- **Text section**:
[Start of Attachment]

As the new millennium approaches, The Sweeper gets all nostalgic and looks back each week at a different decade of the 20th century. Today, the match that changed the face of English football. On 5 November, 1953, the mighty Magyars, led by the legendary Ferenc Puskas, arrived at Wembley and became the first overseas opponents to beat England on their home turf. The Hungarians, who were the Olympic champions and on a run of 29 unbeaten matches, played a flexible 4-2-4 against a soon to be outdated 2-3-5 and ran out 6-3 winners. Things were never to be the same again for England, who were captained on that day by Billy Wright and were flattered by the score. Six of the home team, including Alf Ramsey (fifth in the line of England players above) never played for their country again Photograph: Hulton Getty

The Price Is Right

RYAN GIGGS, what are you doing, son? Not only playing for Wales, but scoring? And Billy Dodds? Thanks a lot, pal. The bare facts are grim - no winners so far, leaving The Price Is Right Academicals lying stone bottom of the Professional Punters' Premiership and facing relegation to the Mug Punter's league at the end of the season. But that hardly tells the whole story - we were just two goals from a three-figure pay-out on Saturday. The fact that the Academicals' chairman was spotted down the local betting shop, accosting drunken tramps and trying to get one of them to sign a contract, is no reason for The Sweeper to feel his unassailable position has become assailable. There are four cracking draw bets to be had this weekend so let's perm them in four trebles. One treble is enough to go into profit and if we get all four, it's game over in one bookie- bashing hit. Liverpool could be in for a morning draw with Manchester United; Arsenal, disappointing at Anfield, can be held to a draw by Aston Villa at Highbury; struggling Sheffield Wednesday may only draw with Everton; and, today at the Stadium Of Light, Sunderland may gain no more than a point entertaining tough Leicester.

[End of Attachment]

Do the following statements agree with the football column above? Answer yes or no for each, quoting the deciding words of the column: (a) Hungary beat England 6-3 at Wembley; (b) Billy Wright captained the Hungarian side that day; (c) The Price Is Right Academicals have had no winners so far.

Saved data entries
[Start of Attachment]

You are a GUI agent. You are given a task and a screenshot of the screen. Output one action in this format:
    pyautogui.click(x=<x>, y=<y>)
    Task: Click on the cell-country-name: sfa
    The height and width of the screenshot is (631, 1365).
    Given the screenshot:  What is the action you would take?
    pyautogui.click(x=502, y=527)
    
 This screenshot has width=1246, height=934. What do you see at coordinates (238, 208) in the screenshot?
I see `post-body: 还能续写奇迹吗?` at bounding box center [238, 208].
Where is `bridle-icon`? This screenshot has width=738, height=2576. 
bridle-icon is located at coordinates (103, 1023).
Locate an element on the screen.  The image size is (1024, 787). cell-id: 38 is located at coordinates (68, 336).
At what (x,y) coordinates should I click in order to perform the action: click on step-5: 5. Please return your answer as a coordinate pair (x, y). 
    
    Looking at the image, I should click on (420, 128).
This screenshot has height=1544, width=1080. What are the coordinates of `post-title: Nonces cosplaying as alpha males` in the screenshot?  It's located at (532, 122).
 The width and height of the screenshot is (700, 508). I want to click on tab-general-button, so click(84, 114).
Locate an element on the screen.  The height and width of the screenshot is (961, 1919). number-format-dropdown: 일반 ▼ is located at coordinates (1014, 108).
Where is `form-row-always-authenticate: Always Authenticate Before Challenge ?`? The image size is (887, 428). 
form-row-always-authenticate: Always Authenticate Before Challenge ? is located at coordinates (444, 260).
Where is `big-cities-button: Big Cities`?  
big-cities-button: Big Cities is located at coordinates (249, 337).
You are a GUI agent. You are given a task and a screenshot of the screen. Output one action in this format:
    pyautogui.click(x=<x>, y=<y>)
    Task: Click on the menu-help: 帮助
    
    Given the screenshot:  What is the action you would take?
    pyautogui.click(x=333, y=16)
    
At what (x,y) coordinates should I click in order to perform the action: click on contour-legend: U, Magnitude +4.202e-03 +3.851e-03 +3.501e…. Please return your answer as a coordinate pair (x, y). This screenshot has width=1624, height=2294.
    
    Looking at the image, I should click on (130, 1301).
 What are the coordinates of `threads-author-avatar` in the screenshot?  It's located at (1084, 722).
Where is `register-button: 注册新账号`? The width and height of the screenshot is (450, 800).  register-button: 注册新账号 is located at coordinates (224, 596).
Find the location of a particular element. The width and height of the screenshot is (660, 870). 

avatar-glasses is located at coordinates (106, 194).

[End of Attachment]

- **Answer space**:
(a) Yes: "ran out 6-3 winners"
(b) No: "Things were never to be the same again for England, who were captained on that day by Billy Wright"
(c) Yes: "no winners so far"